Ubedilah Badrun

Jakarta, Aktual.com – Pengamat Politik, Ubedilah Badrun menegaskan Presiden Jokowi berperan besar dalam kemunduran demokrasi Indonesia. Peranan besar Jokowi dalam memundurkan demokrasi sudah terlihat sejak dia mendukung Revisi UU KPK pada 2019.

“Setelah revisi UU KPK itu, Presiden seolah-olah memberi ruang pada jajarannya untuk bertindak koruptif tapi bermain ‘cantik’,” ujar Ubedilah dalam edisi perdana podcast Narada Syndicate Demokrasi di Indonesia. Podcast kali ini dipandu oleh Kusfiardi, seorang aktivis 1998 di Jakarta ditulis Sabtu (16/12/23).

Pasca revisi UU KPK itu sangat tampak juga nepotisme yang melibatkan Jokowi dan anak-anaknya dalam bisnis terjadi.

Menurutnyta, nepotisme itu sangat merusak demokrasi.

“Dan sekarang semakin terbukti, karena Gibran anak Presiden, dia bisa jadi calon wakil presiden,” ujar Ubedilah.

Jokowi, sambung Ubedilah, juga tak mendengar aspirasi publik yang menolak UU Omnibus Law. UU yang dinilai mengandung pemiskinan sistemik itu tetap disahkan meski banyak penolakan.

Dan tidak didengarnya berbagai aspirasi rakyat itu, menurut Ubedilah membuat indeks demokrasi kita anjlok hingga skor 6.30.
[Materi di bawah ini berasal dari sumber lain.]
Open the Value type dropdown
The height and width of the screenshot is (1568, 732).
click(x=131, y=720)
“Itu menunjukkan bahwa di rezim saat inilah, indeks demokrasi terburuk kita peroleh,” ujarnya.

Jadi, sambung Ubedilah, Jokowi sebagai aktor politik menjadi faktor yang membuat demokrasi Indonesia memburuk.

Menurutnya, era Jokowi ini telah masuk pada New Authoritarianism. Dalam otoritarianisme baru ini, tindakan otoriter rezim berlindung dibalik regulasi.
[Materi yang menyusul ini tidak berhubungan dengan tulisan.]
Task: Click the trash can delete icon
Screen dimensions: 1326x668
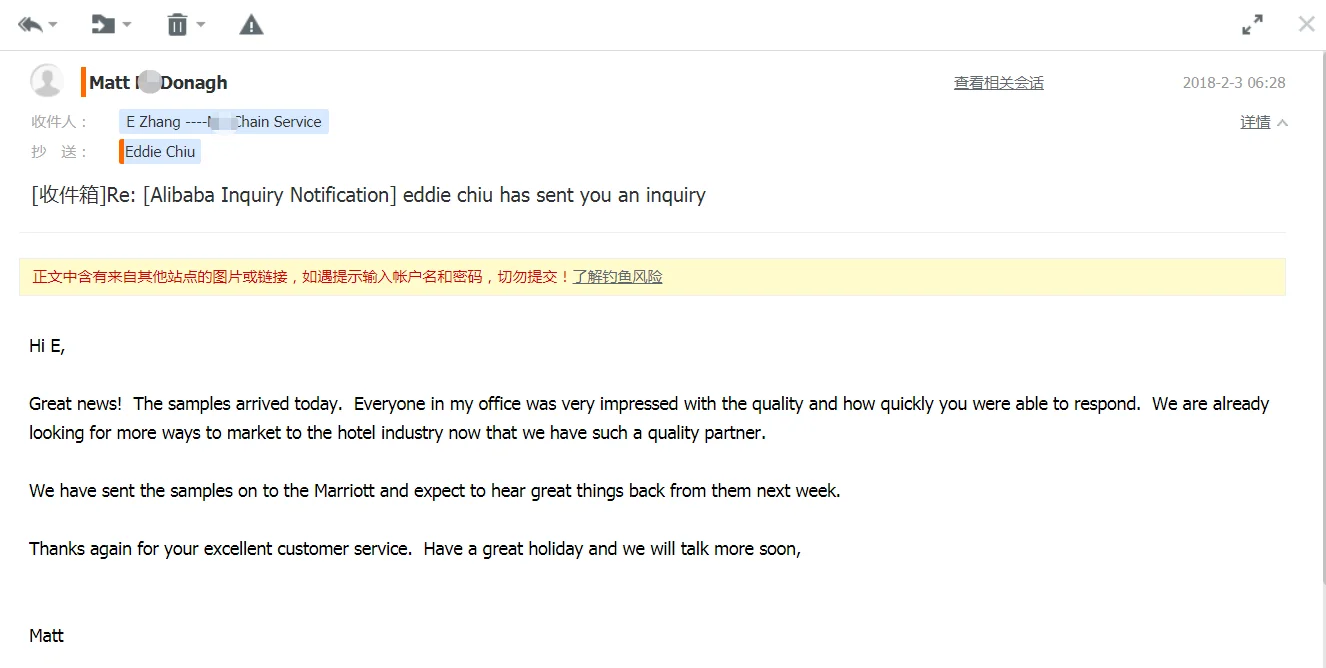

“Hal itu tampak ketika keinginan Jokowi mengendalikan KPK dilegalkan oleh revisi UU KPK, kemudian sentralisasi perizinan dilegalkan oleh UU Omnibus Law. Yang paling parah, adalah ketika kehormatan Mahkamah Konstitusi dirubuhkan oleh keluarganya, dan Jokowi diam,” paparnya.